Outside the building, collaboration hasn’t always come as easily. Located in Lexington’s Northside neighbourhood, the Breadbox sits at the intersection of several very different residential districts. To one side lies a block of government-subsidised flats. To the other runs a street of restored historic homes. In between lies a stretch of low-slung wooden houses occupied by working families. Despite being neighbours, the residents of each district rarely mix. What they all have in common, however, is the lack of a nearby grocery store, qualifying the Northside as a food desert.


That is something FoodChain hopes to change with the next phase of its evolution. The organisation plans to take over the remaining vacant sections of the old bakery and open a produce processing facility and retail grocer that will supply the community with affordable fresh food. If the right funding comes through, FoodChain aims to open the kitchen in spring 2016 and the store later in the year. In keeping with its educational mission, FoodChain will also offer classes in kitchen skills and other aspects of food literacy.
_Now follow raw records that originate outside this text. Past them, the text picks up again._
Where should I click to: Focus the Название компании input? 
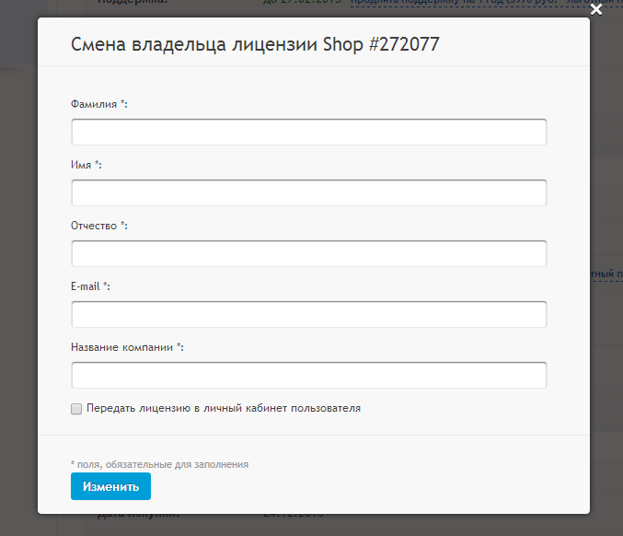pyautogui.click(x=308, y=375)
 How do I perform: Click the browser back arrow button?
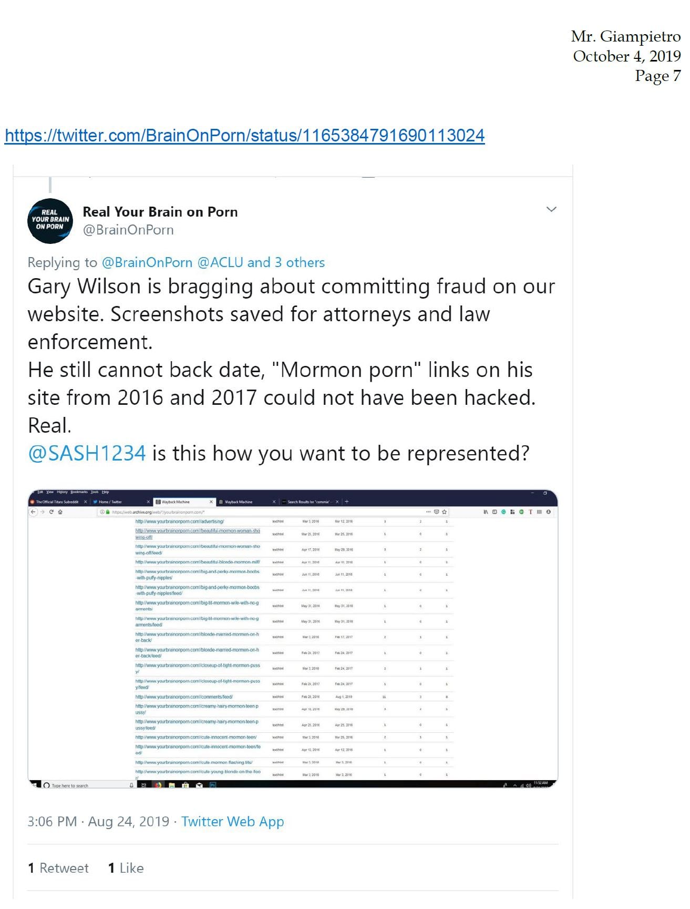(34, 512)
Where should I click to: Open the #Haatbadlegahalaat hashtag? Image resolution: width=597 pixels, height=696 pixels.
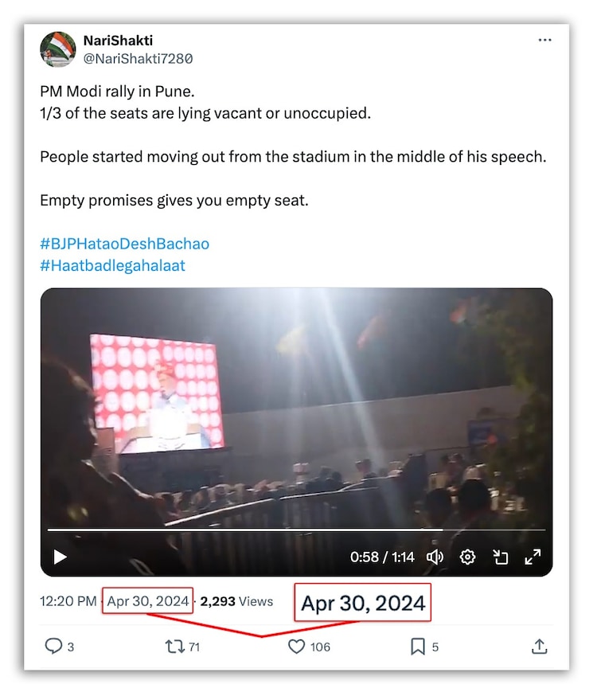pyautogui.click(x=112, y=265)
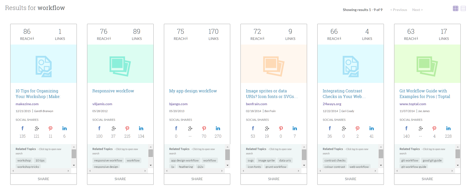Switch to grid view layout

455,8
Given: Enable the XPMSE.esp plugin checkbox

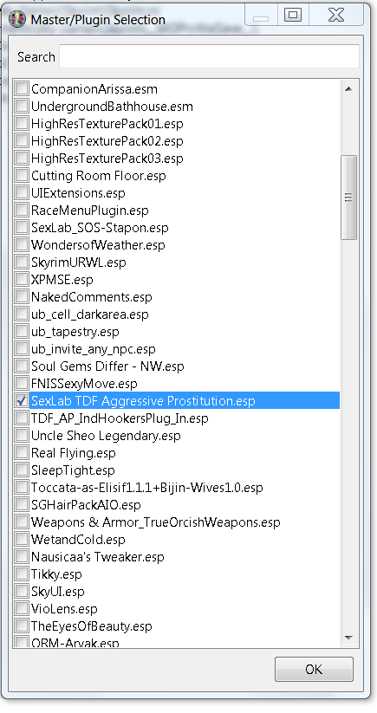Looking at the screenshot, I should (22, 279).
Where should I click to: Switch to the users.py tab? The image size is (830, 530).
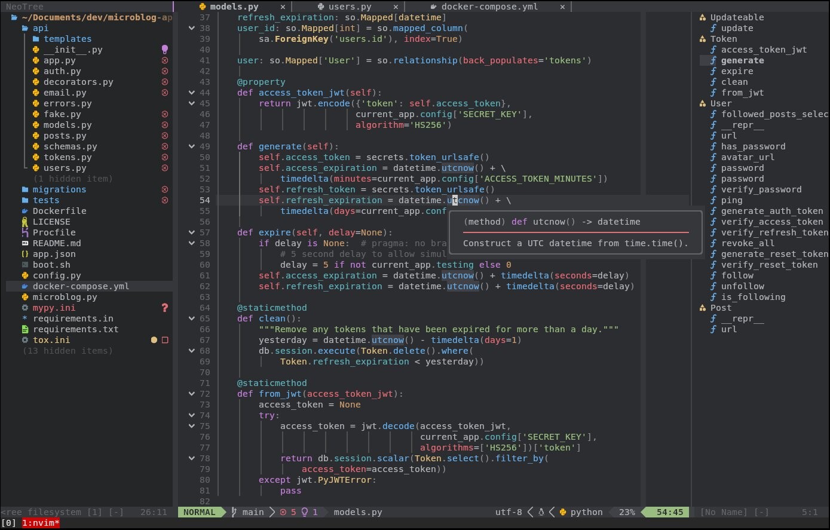coord(350,7)
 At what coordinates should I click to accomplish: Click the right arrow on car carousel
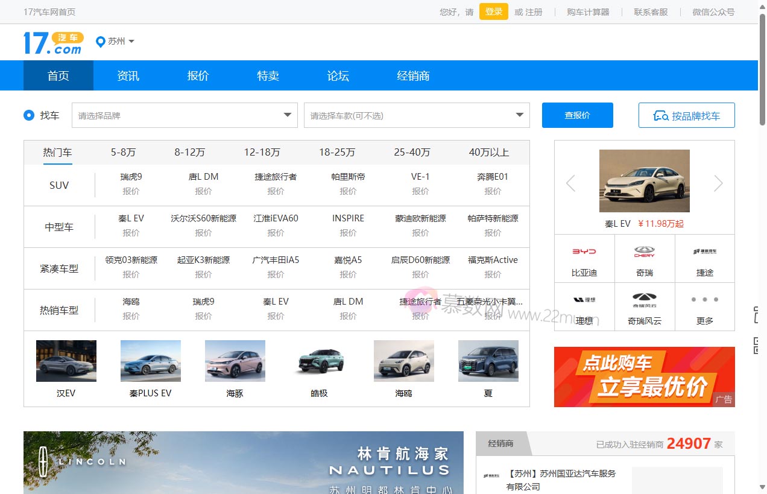718,183
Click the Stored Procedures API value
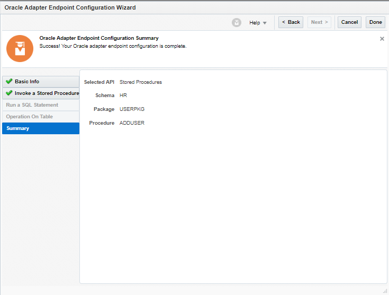Image resolution: width=389 pixels, height=295 pixels. click(x=141, y=82)
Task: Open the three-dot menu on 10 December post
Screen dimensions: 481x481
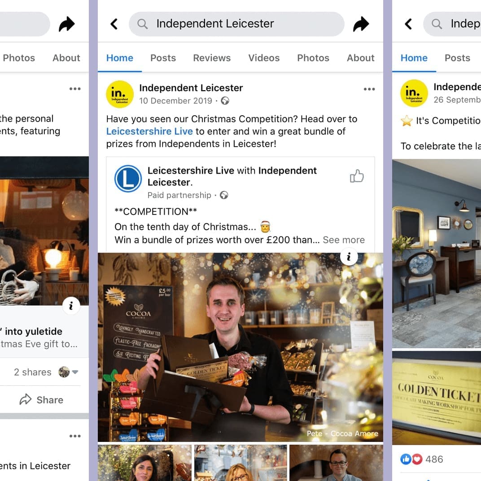Action: (369, 89)
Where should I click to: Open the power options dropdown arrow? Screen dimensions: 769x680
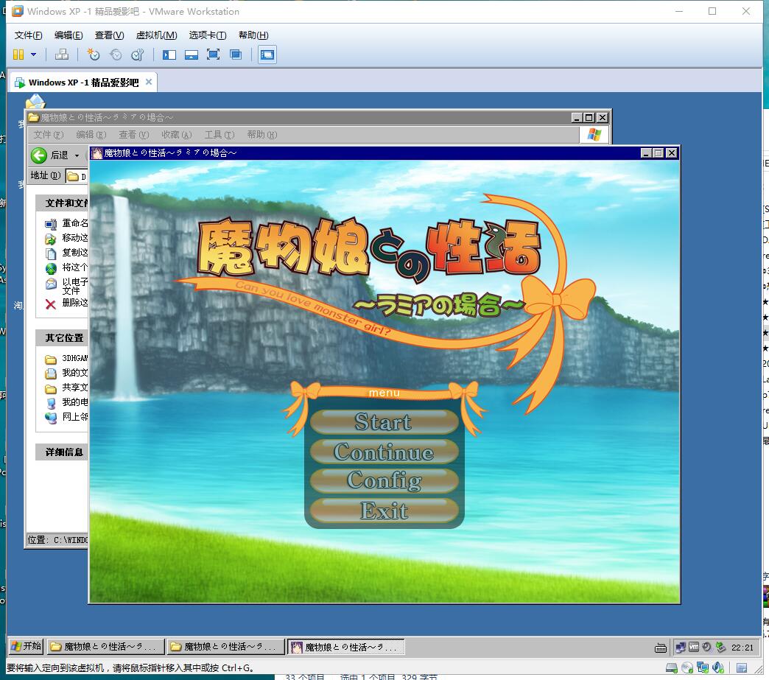[x=32, y=55]
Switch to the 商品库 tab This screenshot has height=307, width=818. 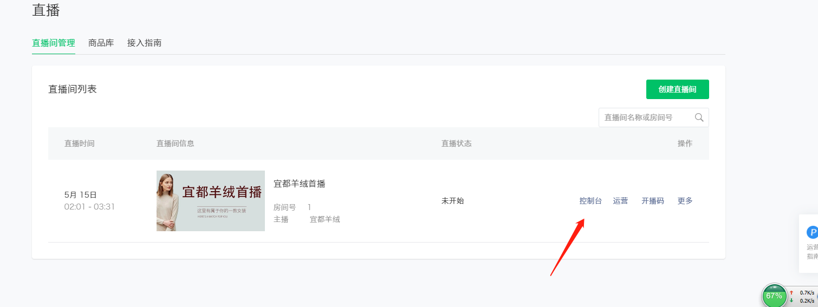101,43
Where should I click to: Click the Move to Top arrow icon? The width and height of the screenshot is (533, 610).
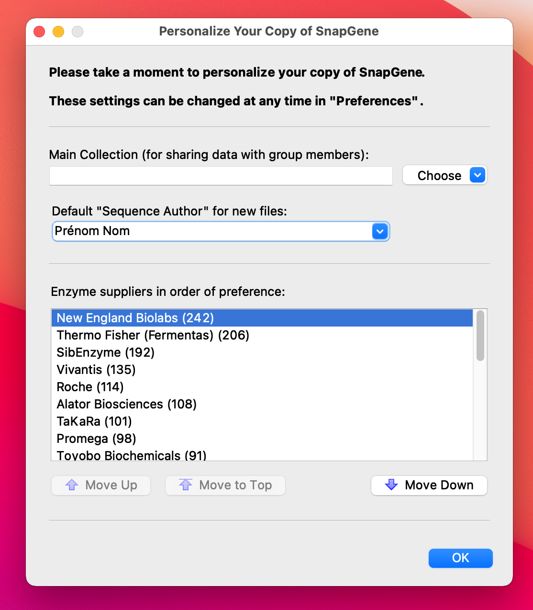click(186, 485)
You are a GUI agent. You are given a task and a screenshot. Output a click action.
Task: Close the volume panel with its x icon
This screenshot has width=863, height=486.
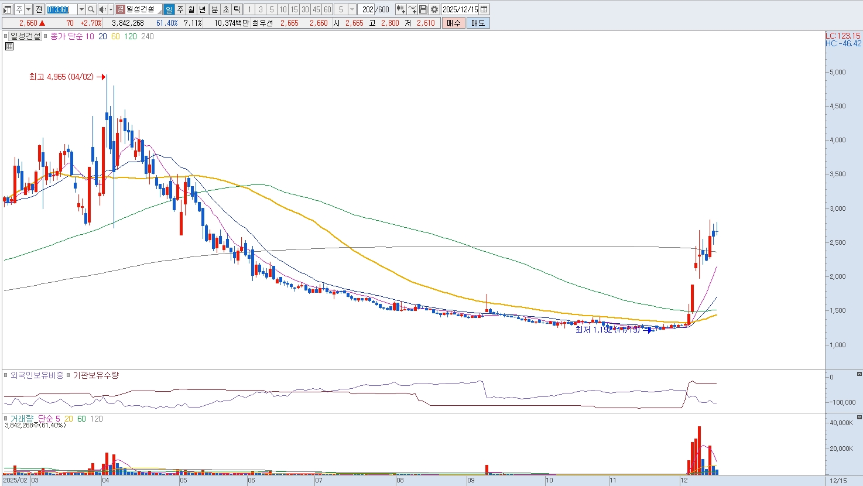(859, 417)
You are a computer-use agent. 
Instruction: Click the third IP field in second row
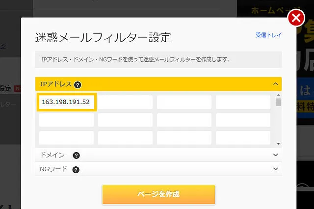[184, 120]
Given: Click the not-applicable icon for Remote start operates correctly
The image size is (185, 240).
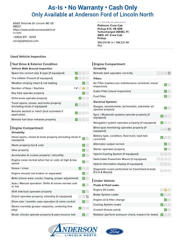Looking at the screenshot, I should pyautogui.click(x=169, y=73).
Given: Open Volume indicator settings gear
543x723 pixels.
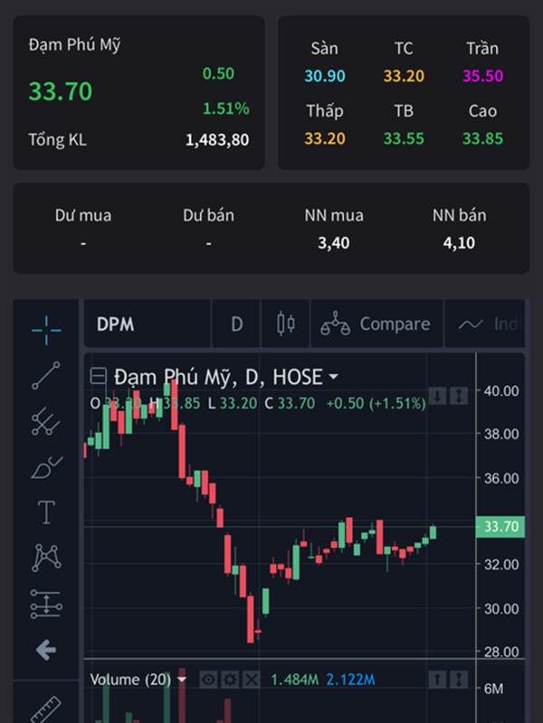Looking at the screenshot, I should 230,680.
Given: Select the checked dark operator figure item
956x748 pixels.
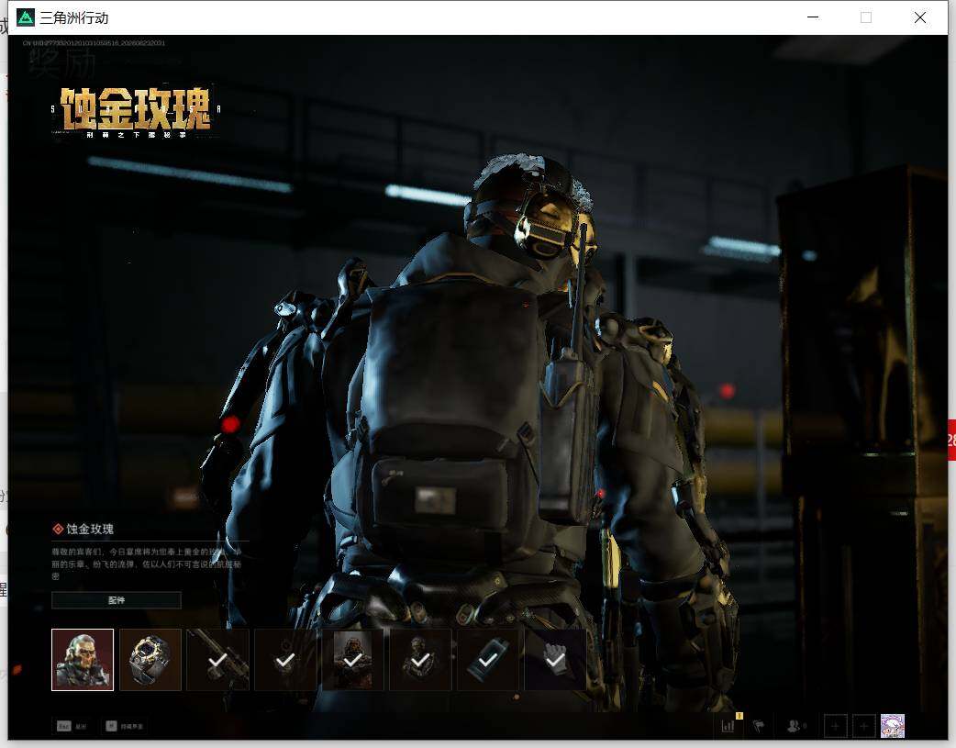Looking at the screenshot, I should pyautogui.click(x=420, y=660).
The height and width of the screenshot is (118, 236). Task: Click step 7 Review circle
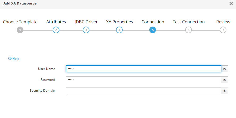tap(223, 30)
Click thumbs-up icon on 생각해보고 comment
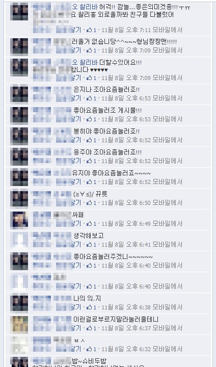 click(89, 245)
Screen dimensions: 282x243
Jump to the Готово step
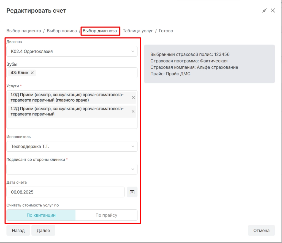pos(166,31)
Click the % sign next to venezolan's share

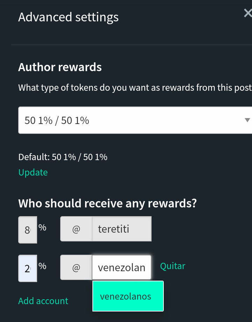42,266
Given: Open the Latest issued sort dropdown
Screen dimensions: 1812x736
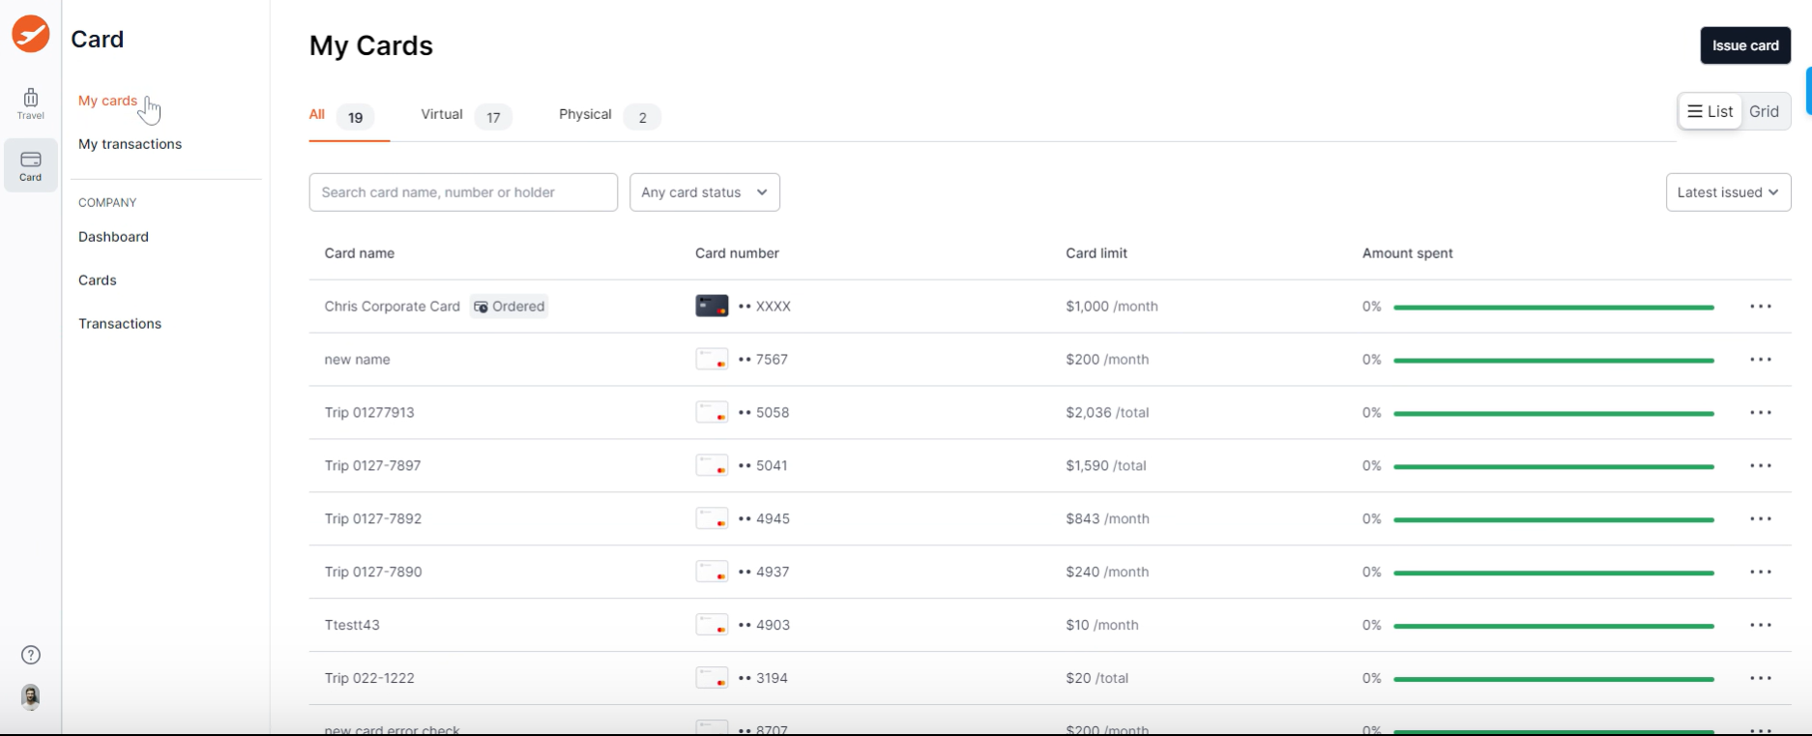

After that, Self plans to expand FoodChain’s farming operation outside of the oven room to raised beds on the roof of the BreadBox and mushroom growing in the basement. The overarching idea is to continually expand their sustainable growing practices by incorporating more waste streams and vacant urban spaces. She says, “One of the biggest benefits of indoor food production is that you open up new agricultural opportunities where no one would have thought it was possible.”